I think the fetishism of Modular gear gets in the way of its playability as an instrument. This may not be a popular opinion but I personally think going beyond 104 HP or having 2 rows makes a modular significantly less expressive. The wires just get in the way at that point.

My take away is; GO SMALLER, proactively sell modules that aren’t earning their keep, love the few modules you include until you can play them with your eyes closed (venues are dark lol)

I keep ~208HP of modules as a library and use ~104 HP of them at a time when playing anything.

Edit: Thought it may be useful to include a picture of a recent system as an example of my approach:


I totally agree with this. I think for me my limit is two rows of 104HP. There’s a hard stop at that point for me. I’ve already been pulling stuff out that I’m meh about and selling for new stuff. The most recent thing I did was putting all of my controllers inside the box, so I’m not using any external controllers like midi keyboards at moment. Trying to avoid using the one SQ-1 I have.

I really agree about the fetishism as well. I’m definitely not immune to it, but I’m aware of it for sure. I’m coming from guitar nerd zone so there’s nothing new here in that regard.

Here’s my current setup for reference:


Got some time to mess around with some ideas last night with my setup in regards to this goal of playing the synth more. I came up with a few ideas:

  1. Try to focus on one voice for your main ‘playing’ of the synth first, then embellish. While listening to improvised music I think I’m more drawn to more monophonic voices such as horns or wind instruments, so I thought this was a good way to start. I picked a VCO to start with that has the most options and sounds the nicest to me, a Bubblesound VCOb, then patched up something which allows me to bring me to bring in different timbres via a sub-mixer. So for example, I was combining the pure triangle out, with a waveshaped sine, with the square on the mixer. I also sent another VCO into the FM input, that combined with PWM modulation options on the Bubblesound and the modulation on my Wavefolder (TipTop Fold), I have a ton of timbral variations to work with. I can add LFOs or any sort of modulation of CV to this with ease but still get back to a base tone when I need to.

  2. Use a looper to build sounds rather than just sequencers. Sequencers are rad, don’t get me wrong. But a looper feels more human because its not quantizing every note to a grid.
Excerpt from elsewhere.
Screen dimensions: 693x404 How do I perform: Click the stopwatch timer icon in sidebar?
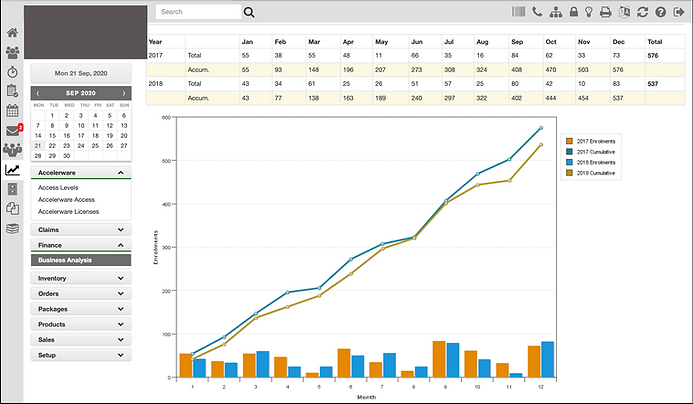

I have an Eventide H9 that I have on an aux channel on my main mixer, so I can send anything to it when I please. I can choose to lock it to the main clock, or not. I figured out something neat last night, there’s a knob for the decay of the loops. I can assign that to an expression pedal, so when I feel like the loop is getting too dense, I can start decaying the loops more until they are fully erased, I can start fresh without stopping the loop and starting over.
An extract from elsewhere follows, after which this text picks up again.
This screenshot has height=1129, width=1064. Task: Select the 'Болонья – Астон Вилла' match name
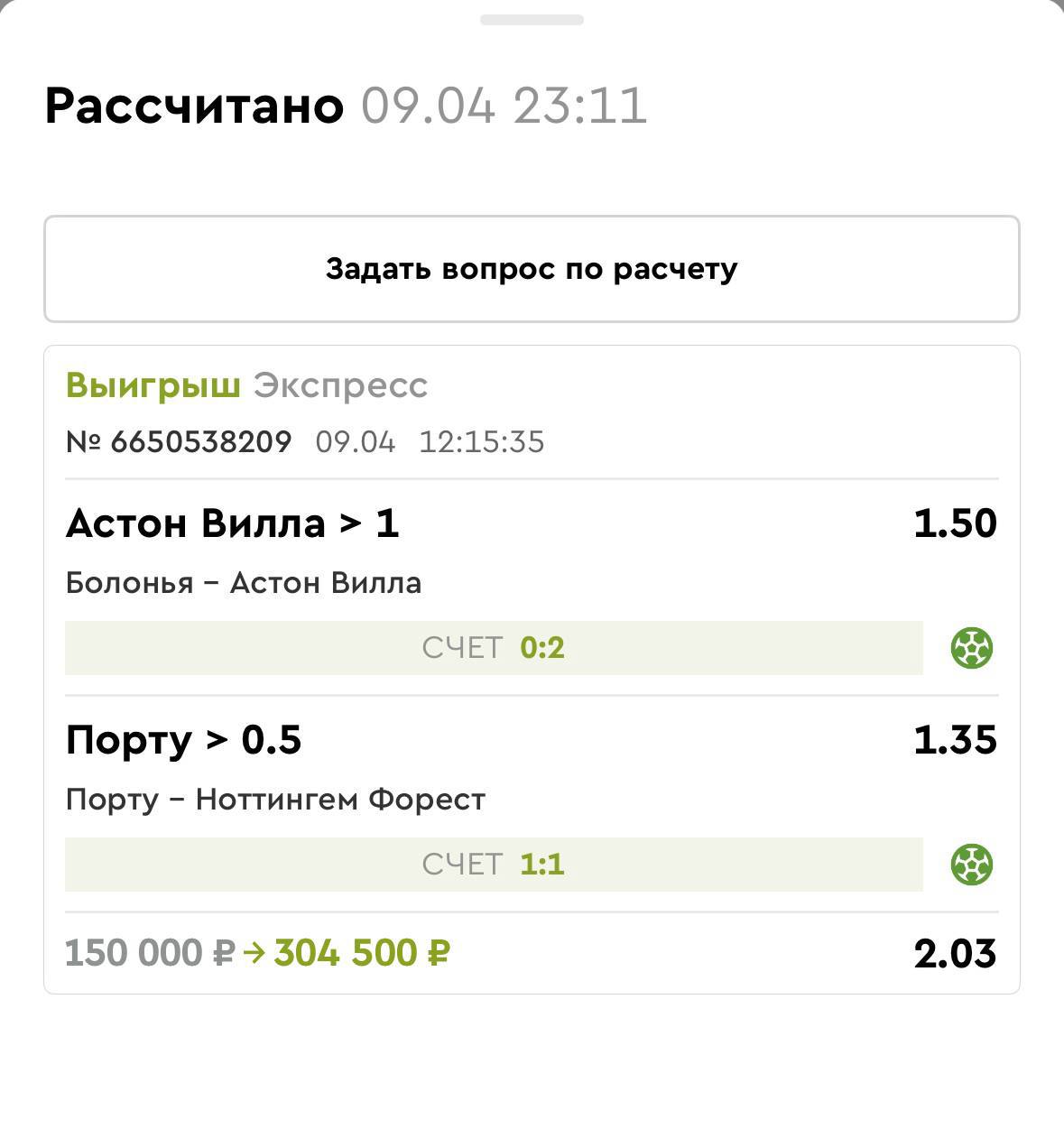[244, 583]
  3. Leave the patch up longer. This is something that a lot of people have mentioned, but its newer for me. I spent the whole last year building a new patch every time I sat down at the synth and then recording what I did. For now, I think my goal will be keep the patch going for much longer, and try to get a variety of pieces out of that same patch. I don’t know how long that will last, but I’m going to try.


I guess to each his own, but I don’t think it’s a matter of 104 HP, or 3U vs 6U, or any other case size, but rather a matter of being comfortable with one’s live system. Which is always good, I guess (being comfortable, that is) :wink: For me it’s 9U / 84 HP, for other folks it might be something else.

I’d love to be able to feel comfortable with a single row of 104 HP, don’t get me wrong. But with 9U / 84 HP I feel safe enough – I might only use 1/3 of the synth during a particular show, but I get to choose which 1/3 it is_during_the show. I don’t have to construct a separate instrument for that particular show. So, I guess, it’s about being comfortable not only on the interface/playability level (i.e. so that the cables don’t get in the way, etc.), but also on the level of versatility (which is very important in most of my playing setups).